I set up a new FS-UAE config file with the specs:

  • NTSC chipset
  • 512k chip (Amiga 500)
  • 2 meg fast (not really necessary)
  • DH0: "WORK13:" is a filesystem-based hard drive, with a "Files" folder containing all the works-in-progress, and completed imagery
And I also set up a second config for obtaining and analyzing reference materials from GraphiCraft


I discovered early on that it was going to be necessary to have some way to apply a grid to the reference images from the internet (PNG and JPEG images), so that I can recreate their content pixel-for-pixel.  Since they had differetn scaling, different compression and in some cases, different pixel aspect ratios (non-square or stretched-to-square) pixels.

The Amiga in the modes that Andy used had non-square pixels.  Well, the representation on disk was a 4:3 display of a 320x200 pixel image. This means that each pixel is slightly rectangular at 1.1:1 or something like that.  However, when they are displayed on an Amiga monitor or TV set, they are displayed-as-square.  This sounds confusing, but rest assured, it really is.

The tool that I eventually made, "ObeseBits" (the name is a play on the MacPaint magnifyer tool which it called "FatBits", but it's for much larger images. see?) has been made using the "Processing" development environment.  I used the most recent "Processing v3.3" to create it, using the "p5.js" JavaScript mode.  That way I could just run it in any browser without the need to install Java.

As I worked on it this past week, I rolled in a bunch of features which I figured would be useful for this project:

  • Load in any image (scaled most images to 2xxx by 15xxx pixels for consistency)
  • Show the image zoomed in (4x zoom defined in the code, nonadjustable)
  • Grid is applied over the displayed image
  • Grid has selectable white/black/yellow color with a few levels of opacity
  • Grid has slightly bolder 5th lines, making 5x5 grid of pixels
  • left-click drag to move the target zoom area around
  • shift left-click drag to adjust the grid spacing/scale
  • Scaled down to 160x100 thumbnail showing where the zoom area is in the "big picture"
  • display of the current pixel color under the mouse
After using this tool on the same machine as the emulation for an evening, I've determined that it will be substantially more efficient to run this tool on a second computer, and dedicate the primary computer purely for the emulation environment.

Current State...

After the weekend, I've created the following content, using the above tools to be detailed in an upcoming blog post:
  • GraphiCraft reference image 
    • 320x200 IFF ILBM image
    • Created from observations, documentation from GraphiCraft v27r6
    • Recreated in Deluxe Paint III
    • 32 colors with the exact palette from v27r6
    • "purple balls" pattern reproduced with exact pattern-grid alignment
  • "Campbells" image started
    • Started with the reference image above, kept the palette and header bar
    • Some of the top of the can is converted.

A Minor Dilemma...

I am caught in a dilemma of sorts though that I need to figure out at some point...

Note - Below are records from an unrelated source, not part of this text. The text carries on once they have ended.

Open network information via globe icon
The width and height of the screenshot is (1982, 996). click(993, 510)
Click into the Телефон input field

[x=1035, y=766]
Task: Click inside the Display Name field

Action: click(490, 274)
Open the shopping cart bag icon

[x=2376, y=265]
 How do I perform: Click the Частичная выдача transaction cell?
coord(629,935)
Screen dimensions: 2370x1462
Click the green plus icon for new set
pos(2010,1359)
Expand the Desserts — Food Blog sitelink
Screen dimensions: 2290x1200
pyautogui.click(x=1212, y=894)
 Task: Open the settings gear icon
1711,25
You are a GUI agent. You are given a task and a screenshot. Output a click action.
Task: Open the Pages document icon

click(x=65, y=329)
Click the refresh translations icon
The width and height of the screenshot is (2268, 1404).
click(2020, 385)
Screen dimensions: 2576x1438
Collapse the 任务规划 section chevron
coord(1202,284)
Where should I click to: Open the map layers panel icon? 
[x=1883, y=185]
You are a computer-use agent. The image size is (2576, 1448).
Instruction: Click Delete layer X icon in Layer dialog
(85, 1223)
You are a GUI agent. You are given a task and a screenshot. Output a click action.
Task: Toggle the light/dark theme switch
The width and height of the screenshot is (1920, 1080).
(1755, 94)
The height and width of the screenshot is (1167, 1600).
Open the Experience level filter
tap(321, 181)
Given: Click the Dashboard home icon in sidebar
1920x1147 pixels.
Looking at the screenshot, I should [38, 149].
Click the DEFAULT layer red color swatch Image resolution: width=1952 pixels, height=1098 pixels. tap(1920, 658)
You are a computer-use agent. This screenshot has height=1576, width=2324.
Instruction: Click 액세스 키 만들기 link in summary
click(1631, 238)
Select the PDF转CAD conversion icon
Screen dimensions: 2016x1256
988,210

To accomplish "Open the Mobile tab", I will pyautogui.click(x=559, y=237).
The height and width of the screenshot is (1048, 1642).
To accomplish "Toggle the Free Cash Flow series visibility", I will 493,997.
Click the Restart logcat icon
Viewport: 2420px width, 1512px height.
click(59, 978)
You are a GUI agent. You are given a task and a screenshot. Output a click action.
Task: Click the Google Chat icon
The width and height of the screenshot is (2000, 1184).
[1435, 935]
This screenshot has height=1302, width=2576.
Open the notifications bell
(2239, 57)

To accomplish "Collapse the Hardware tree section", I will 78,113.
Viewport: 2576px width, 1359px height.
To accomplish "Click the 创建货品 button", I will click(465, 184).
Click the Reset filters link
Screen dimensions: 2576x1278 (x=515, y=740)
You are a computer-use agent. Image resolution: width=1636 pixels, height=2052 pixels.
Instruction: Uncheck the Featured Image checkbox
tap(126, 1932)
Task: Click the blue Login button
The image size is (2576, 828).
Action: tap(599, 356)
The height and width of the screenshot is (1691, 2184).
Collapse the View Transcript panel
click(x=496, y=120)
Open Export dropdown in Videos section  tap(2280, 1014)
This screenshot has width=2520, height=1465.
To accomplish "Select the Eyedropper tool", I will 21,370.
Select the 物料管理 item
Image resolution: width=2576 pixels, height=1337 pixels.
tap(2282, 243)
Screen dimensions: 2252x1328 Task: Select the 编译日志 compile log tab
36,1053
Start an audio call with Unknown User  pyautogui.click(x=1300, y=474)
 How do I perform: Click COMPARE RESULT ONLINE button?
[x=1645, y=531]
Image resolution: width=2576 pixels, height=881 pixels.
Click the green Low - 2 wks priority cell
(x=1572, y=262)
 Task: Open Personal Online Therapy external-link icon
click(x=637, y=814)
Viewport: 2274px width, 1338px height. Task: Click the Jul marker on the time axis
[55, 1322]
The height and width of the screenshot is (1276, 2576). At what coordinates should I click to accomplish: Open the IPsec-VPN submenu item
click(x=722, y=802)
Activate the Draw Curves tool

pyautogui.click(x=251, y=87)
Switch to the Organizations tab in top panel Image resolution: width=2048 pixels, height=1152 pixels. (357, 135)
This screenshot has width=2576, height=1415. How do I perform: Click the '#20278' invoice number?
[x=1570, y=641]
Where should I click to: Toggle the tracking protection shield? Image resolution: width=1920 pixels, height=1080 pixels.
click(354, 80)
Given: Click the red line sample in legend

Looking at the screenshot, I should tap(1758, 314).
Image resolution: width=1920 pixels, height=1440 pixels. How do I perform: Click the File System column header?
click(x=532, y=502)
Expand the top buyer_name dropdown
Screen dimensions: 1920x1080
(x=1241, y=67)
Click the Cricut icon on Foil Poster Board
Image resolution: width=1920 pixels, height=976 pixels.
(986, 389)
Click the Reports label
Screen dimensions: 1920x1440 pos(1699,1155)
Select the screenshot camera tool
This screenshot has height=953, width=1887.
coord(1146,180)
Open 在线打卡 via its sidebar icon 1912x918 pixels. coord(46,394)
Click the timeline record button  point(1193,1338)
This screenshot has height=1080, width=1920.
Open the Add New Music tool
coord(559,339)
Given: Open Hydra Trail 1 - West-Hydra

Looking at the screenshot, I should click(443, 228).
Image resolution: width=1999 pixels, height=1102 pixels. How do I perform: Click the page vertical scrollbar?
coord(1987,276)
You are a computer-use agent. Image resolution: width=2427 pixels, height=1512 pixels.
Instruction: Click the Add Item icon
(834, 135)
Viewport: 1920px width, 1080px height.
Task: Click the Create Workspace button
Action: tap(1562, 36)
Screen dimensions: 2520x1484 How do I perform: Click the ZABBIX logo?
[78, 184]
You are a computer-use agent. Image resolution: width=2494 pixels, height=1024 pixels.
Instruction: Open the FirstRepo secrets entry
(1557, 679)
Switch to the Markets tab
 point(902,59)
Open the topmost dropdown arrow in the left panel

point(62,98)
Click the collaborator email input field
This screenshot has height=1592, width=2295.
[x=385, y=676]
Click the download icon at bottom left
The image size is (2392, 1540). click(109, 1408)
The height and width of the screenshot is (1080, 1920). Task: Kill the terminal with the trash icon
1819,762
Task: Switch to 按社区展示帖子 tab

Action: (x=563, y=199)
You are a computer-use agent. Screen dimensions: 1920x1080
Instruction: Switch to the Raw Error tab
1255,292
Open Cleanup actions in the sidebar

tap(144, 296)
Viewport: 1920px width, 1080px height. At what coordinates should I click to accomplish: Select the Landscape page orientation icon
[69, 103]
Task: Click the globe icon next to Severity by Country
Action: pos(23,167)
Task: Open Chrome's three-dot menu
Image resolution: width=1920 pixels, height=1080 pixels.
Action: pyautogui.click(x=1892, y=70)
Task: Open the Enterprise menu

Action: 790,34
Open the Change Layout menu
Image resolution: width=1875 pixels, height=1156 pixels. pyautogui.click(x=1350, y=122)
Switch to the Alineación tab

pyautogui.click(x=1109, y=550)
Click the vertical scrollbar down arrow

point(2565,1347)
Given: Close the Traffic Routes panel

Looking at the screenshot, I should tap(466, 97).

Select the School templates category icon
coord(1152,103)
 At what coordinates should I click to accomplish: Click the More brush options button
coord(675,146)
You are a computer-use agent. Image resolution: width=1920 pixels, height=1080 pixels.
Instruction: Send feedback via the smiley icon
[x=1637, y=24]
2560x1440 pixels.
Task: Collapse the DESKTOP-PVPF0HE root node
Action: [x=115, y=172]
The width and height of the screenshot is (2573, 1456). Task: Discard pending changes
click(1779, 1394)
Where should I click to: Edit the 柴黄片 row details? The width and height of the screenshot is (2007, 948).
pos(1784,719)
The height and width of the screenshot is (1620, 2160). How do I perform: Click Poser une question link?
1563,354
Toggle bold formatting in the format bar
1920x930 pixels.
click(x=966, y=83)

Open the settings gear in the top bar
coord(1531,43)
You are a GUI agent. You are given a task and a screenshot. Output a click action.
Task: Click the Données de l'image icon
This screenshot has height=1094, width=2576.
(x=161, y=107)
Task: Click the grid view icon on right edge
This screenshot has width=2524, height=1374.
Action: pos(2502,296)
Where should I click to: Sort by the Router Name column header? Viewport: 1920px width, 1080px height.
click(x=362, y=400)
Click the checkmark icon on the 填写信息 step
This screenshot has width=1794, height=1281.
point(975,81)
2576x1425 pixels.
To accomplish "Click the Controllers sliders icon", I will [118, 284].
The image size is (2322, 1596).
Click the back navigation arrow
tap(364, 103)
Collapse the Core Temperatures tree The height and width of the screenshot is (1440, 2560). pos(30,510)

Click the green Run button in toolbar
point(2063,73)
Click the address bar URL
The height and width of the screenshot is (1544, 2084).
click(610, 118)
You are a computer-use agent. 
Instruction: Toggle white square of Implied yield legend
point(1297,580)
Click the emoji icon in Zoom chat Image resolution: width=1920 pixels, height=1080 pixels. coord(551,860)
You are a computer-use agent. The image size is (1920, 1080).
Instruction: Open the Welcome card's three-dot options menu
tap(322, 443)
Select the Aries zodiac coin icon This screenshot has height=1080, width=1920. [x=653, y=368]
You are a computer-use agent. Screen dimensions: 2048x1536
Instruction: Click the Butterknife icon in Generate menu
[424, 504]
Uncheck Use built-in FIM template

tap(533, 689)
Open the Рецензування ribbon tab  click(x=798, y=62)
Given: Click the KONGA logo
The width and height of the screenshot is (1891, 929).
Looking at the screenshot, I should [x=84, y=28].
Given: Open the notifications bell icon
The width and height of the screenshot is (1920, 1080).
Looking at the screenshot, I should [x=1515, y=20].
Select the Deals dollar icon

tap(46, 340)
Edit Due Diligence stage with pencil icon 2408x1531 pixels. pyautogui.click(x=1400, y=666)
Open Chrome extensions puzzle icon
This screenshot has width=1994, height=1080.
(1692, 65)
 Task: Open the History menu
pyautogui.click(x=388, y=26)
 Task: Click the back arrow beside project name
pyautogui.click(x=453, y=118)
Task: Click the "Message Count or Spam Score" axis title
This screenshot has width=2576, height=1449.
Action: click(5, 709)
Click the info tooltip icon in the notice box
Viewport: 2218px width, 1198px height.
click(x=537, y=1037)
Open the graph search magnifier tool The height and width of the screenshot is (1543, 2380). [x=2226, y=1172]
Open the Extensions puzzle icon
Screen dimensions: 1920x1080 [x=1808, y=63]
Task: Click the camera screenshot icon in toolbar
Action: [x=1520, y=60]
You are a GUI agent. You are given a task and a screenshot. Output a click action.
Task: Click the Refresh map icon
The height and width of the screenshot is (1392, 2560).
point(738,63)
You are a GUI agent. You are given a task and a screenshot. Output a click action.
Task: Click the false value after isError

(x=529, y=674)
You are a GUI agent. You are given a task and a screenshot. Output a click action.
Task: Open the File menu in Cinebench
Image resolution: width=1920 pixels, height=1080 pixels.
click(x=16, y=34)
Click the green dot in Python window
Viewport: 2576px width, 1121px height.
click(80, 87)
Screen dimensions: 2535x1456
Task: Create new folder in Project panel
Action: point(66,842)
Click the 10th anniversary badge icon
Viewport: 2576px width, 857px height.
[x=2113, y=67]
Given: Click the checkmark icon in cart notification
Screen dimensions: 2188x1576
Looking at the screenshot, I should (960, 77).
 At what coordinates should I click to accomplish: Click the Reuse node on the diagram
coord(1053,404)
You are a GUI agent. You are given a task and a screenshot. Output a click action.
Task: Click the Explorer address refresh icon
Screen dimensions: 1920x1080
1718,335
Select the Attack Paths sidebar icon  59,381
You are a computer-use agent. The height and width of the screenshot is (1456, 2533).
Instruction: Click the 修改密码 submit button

Andy did a lot of his work in ProPaint, which was the original name for GraphiCraft.  This can be seen on the video on youtube where he is capturing and editing a picture of Debbie Harry.  The header bar says "ProPaint V27 Release 14".  All of the released images from the recent effort show "GraphiCraft v27 Release 6"... Which is correct?  My gut is telling me that the software that he used, specifically, on that day for the presentation, it put that text atop the screen.  Perhaps that was the exact text on his copies as well.  I can only assume that the restoration team was using the software they had, not necessarily the specific application disks Andy was using... although I could be wrong.  I am trying to get into contact with them to determine exactly what is going on there.